Norma passava sete horas diárias estudando. Às vezes, nos
quartos de hospitais, lá estava ela com um livro, enquanto a outra mão segurava outra tão necessitada de apoio quanto a sua.
Ensaiou um sorriso quando viu o resultado da sua prova, nota
máxima. Bem, dessa vez nada poderia dar errado, a vaga era sua.
Quantas vezes Norma teve que recomeçar? Dessa vez não teria recomeço. Ela
conseguira! A sua dedicação valera a pena, iria prosseguir. Até que...

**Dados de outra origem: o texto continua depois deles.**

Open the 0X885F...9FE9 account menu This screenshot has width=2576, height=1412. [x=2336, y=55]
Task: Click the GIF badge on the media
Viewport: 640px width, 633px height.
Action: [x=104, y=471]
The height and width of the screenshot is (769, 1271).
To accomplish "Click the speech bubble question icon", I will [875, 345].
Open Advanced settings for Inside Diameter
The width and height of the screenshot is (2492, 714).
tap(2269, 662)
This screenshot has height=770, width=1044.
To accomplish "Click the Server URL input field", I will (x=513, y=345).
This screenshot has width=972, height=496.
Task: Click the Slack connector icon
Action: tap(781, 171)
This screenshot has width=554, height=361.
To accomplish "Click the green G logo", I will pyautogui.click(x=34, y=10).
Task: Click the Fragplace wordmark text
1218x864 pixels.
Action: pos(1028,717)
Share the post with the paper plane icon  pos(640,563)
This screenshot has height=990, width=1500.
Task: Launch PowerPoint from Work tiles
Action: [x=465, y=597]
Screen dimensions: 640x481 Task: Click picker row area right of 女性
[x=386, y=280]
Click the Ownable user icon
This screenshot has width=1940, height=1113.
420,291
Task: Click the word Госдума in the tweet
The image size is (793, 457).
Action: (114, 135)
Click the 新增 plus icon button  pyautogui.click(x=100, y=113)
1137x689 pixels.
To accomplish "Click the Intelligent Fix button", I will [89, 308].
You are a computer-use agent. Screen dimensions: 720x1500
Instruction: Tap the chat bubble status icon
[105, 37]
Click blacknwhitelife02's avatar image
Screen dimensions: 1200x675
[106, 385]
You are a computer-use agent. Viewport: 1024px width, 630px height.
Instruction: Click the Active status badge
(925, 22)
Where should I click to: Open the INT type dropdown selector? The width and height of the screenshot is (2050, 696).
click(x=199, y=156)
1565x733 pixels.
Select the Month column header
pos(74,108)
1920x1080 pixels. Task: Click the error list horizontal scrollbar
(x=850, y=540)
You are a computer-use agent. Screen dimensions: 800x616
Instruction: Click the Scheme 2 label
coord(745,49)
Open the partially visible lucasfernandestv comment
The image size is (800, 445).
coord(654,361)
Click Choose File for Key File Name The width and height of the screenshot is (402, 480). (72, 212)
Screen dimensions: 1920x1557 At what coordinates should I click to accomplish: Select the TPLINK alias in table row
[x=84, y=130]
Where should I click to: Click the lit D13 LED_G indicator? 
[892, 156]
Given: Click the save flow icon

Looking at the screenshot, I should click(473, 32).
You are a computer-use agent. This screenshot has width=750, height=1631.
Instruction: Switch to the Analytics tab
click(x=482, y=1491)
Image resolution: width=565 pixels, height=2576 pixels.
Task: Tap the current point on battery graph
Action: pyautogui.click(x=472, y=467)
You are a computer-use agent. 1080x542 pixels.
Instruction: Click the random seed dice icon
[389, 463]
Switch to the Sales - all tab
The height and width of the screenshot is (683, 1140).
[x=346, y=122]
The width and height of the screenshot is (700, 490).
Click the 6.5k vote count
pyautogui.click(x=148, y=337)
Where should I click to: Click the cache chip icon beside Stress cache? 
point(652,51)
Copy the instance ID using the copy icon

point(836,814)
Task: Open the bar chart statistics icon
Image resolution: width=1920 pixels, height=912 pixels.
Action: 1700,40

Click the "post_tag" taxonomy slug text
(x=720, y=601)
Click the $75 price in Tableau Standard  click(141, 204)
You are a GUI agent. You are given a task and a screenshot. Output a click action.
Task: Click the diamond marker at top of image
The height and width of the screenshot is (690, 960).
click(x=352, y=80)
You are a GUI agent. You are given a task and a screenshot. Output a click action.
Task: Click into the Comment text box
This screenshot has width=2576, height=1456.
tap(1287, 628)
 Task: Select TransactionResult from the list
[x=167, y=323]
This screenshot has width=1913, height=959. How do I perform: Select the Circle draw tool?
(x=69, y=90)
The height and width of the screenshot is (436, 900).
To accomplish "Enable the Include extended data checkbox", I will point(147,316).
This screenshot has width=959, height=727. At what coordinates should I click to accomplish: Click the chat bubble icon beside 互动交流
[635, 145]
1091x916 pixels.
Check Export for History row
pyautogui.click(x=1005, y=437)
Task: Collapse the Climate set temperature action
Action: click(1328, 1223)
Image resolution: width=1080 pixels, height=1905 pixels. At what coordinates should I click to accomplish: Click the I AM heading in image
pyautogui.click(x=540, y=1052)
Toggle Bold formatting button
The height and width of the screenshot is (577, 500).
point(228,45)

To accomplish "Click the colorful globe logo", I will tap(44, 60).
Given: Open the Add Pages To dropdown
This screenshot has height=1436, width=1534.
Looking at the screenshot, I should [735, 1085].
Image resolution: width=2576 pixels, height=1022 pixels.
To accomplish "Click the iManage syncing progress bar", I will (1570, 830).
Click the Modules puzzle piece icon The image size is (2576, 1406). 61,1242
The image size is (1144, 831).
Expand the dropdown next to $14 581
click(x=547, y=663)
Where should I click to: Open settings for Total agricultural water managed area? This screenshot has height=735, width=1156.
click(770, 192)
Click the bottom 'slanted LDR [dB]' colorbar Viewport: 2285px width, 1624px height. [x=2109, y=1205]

- É ELA QUE ESTÁ AQUI DE NOVO?!
Feche a porta, rápido! Não a deixe entrar!
- E o que eu falo? Eu já disse para
ela que estava satisfeito...
***
Norma ao ser empurrada da escada pela
sexta vez, não conseguiu se levantar. Chegou a hora da estrela... sua hora. A
escada parecia que movia, talvez na tentativa de protegê-la, mas não adiantou.
E corpo chocou-se violentamente no chão.
Aquele ser leve como um passarinho, pela primeira vez, acolhido. O olhar
vago e assustado se dirigia para a
parede recém-pintada, pois tantas tintas envelheceram. Sorriu. E a vida ia passando como um filme...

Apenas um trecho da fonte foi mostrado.